0

Hoyratça harcadığımız, saatler…

Saatler, tek kelimeyle harcadığımız çok kıymetli zaman zinciri,

Hayatta kıymet bilmediğimiz birçok kavram gibi saati de harcıyoruz bir çırpıda. Sadece sıralı sayılar sistemi olduğunu düşünüyoruz. Kimi zaman uyanma zamanı, kimi zaman buluşma zamanı, kimi zaman işimizi ayarlıyoruz.

Aslında kaçırıyoruz zamanı, yelkovanının bir önceki sayıdan bir sonraki sayıya geçerken harcadığı süre aslında tam da hayatımızdan harcadığımız sürenin ta kendisi, “şu kadar dakika sonra” buluşalım dediğin arkadaşınla buluşmadan, o kadar dakikanın hayatımızdan gittiğini bilmiyoruz aslında.

En büyük şahitlerimiz, zaman. İçinde olmadıkları bir an dahi yok. Mesela bugün 09.29’da ne yaptığımızın en detaylı şahididir zaman. Ve meşguliyetimizin bittiği yere kadar tüm zamanlar şahit olur tüm anlarımıza… 09.30-09.31-09.32

Saatler, ömrümüz en kıymetli dilimleri, aldığımız her nefesin birimleri aslında. Harcadığımız her zaman, harcadığımız ömürdür. Kıymet bilelim vaktin, saatin, an’ın ve zamanın. Harcadığımız her vakti, aldığımız her nefesin nerede, kiminle, ne kadar süreyle ve neden harcadığımızı bilelim. Bize bedelsiz (öyle olduğunu düşünüyoruz) hediye edilen ömrün dilimlerini, vaktin sahibine ayırmayı ihmal etmeyelim. Tüm vakitleri bizler için ayarlayan, vakti dinlenelim diye gece eden, ardından rızkımızı toplayalım, kulluk edelim diye gündüz eden tüm zamanların sahibine tam zamanlı kul olalım.
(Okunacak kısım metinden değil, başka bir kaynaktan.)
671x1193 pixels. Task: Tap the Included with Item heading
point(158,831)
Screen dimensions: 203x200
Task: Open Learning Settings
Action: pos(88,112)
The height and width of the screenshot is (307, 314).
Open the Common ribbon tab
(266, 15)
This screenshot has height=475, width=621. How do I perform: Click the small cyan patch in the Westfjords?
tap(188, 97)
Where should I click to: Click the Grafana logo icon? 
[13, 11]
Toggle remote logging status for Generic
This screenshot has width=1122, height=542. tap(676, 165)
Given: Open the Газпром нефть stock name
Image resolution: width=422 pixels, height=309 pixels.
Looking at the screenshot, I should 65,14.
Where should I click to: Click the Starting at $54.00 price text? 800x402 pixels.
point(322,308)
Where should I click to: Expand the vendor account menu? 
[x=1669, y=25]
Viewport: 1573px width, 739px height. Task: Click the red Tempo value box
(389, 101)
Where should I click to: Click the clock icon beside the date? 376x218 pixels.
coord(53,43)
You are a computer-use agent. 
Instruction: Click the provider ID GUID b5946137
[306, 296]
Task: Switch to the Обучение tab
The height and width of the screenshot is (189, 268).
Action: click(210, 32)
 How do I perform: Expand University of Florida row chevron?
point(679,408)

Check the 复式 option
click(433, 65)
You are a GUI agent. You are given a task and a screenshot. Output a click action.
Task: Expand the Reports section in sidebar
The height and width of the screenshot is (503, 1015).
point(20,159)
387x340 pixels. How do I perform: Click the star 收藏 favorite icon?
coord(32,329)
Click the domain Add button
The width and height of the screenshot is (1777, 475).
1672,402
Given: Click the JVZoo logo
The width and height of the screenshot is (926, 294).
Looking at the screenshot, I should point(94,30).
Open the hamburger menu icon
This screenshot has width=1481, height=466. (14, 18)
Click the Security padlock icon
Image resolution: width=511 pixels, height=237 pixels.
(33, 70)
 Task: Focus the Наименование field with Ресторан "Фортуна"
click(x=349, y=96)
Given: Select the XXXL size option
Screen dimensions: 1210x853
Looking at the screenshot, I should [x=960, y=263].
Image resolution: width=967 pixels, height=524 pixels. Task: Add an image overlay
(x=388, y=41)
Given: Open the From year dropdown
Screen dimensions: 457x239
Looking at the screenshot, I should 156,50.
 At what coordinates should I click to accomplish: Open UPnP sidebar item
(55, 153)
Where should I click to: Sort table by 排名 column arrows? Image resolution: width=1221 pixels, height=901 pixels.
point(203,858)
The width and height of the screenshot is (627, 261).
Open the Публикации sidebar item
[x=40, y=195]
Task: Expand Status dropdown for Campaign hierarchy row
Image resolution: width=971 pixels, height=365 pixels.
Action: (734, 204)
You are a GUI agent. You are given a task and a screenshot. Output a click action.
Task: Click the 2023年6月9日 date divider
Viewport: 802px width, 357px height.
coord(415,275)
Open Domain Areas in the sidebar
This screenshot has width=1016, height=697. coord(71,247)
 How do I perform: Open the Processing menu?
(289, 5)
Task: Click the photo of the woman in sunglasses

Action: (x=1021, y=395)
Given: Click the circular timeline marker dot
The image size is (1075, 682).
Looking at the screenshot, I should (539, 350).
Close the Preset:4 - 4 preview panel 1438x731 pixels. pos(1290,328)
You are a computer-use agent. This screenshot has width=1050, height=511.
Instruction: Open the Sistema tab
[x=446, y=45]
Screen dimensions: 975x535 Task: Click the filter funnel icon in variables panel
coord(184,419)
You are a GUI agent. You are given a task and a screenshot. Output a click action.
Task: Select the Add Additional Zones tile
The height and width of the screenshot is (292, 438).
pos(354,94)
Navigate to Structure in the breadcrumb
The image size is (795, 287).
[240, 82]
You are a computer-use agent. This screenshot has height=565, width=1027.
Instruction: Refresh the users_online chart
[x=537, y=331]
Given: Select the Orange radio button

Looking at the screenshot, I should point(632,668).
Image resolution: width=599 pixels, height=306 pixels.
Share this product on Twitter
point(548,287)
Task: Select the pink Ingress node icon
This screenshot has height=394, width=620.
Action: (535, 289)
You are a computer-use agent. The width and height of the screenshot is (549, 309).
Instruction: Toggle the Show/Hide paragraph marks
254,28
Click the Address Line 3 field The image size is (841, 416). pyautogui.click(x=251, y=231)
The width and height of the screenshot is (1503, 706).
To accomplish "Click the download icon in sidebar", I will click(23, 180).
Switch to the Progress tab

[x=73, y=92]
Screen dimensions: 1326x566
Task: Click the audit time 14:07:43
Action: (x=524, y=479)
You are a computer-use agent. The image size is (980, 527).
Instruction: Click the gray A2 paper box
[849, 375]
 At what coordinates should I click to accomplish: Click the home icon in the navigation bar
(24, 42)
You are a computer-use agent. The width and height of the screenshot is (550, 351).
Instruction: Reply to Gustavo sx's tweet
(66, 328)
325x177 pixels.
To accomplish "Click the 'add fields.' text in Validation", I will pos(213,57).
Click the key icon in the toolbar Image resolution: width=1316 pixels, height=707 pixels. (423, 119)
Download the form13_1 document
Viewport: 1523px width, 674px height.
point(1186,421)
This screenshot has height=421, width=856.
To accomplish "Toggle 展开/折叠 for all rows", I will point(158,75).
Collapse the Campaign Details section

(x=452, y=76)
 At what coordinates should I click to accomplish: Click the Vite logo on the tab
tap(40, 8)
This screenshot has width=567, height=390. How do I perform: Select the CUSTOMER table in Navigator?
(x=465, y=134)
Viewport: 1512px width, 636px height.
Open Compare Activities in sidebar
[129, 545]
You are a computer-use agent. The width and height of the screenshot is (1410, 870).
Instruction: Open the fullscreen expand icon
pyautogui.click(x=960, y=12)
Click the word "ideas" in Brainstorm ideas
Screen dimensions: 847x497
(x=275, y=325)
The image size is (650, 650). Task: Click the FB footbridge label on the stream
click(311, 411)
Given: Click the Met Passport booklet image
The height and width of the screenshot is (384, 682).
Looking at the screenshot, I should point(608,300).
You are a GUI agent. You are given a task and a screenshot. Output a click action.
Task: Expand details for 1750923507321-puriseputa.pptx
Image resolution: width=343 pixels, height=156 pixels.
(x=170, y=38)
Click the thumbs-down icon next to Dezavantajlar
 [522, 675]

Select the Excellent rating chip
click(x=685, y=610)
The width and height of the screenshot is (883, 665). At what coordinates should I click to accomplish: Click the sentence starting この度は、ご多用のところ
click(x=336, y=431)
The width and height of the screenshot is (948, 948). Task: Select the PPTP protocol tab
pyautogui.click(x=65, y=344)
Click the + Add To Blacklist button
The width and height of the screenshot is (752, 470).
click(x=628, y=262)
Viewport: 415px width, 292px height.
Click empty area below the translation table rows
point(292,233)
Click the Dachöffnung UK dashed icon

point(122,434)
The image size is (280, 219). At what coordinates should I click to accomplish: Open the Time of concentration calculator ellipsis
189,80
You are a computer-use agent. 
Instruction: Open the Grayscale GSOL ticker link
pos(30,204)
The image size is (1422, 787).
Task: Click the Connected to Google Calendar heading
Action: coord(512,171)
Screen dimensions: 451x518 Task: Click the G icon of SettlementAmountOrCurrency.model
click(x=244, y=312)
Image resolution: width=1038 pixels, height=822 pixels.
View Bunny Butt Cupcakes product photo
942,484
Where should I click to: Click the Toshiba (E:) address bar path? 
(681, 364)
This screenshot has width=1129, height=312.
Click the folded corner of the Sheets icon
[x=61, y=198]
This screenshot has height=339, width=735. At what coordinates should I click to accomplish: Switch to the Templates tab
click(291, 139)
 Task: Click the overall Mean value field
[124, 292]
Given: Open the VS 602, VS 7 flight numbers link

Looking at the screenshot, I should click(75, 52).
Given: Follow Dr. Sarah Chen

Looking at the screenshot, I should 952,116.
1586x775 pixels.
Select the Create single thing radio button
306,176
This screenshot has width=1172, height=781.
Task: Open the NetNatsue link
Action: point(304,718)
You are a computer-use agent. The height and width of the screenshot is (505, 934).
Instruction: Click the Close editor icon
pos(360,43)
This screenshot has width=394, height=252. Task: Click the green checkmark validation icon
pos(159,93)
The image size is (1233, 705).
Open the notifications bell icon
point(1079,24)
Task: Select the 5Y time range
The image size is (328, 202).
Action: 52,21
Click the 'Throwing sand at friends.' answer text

Kul olalım ki, saatler utansın geçmeye, vakit yetişemesin esir olduğuna. Zamanın önünde koşan olalım ki, zaman düşsün peşimize. Zamanı harcayan değil, zamana değer katan, akıp gidenin aslında zaman değil nefesimiz olduğunu unutmayan bir vaktin şahidi olalım.

Zamanı kendisine değil, kendini zamana şahit kılan, vaktin içinde sırlar barındıran hakikat yolcularına selam olsun.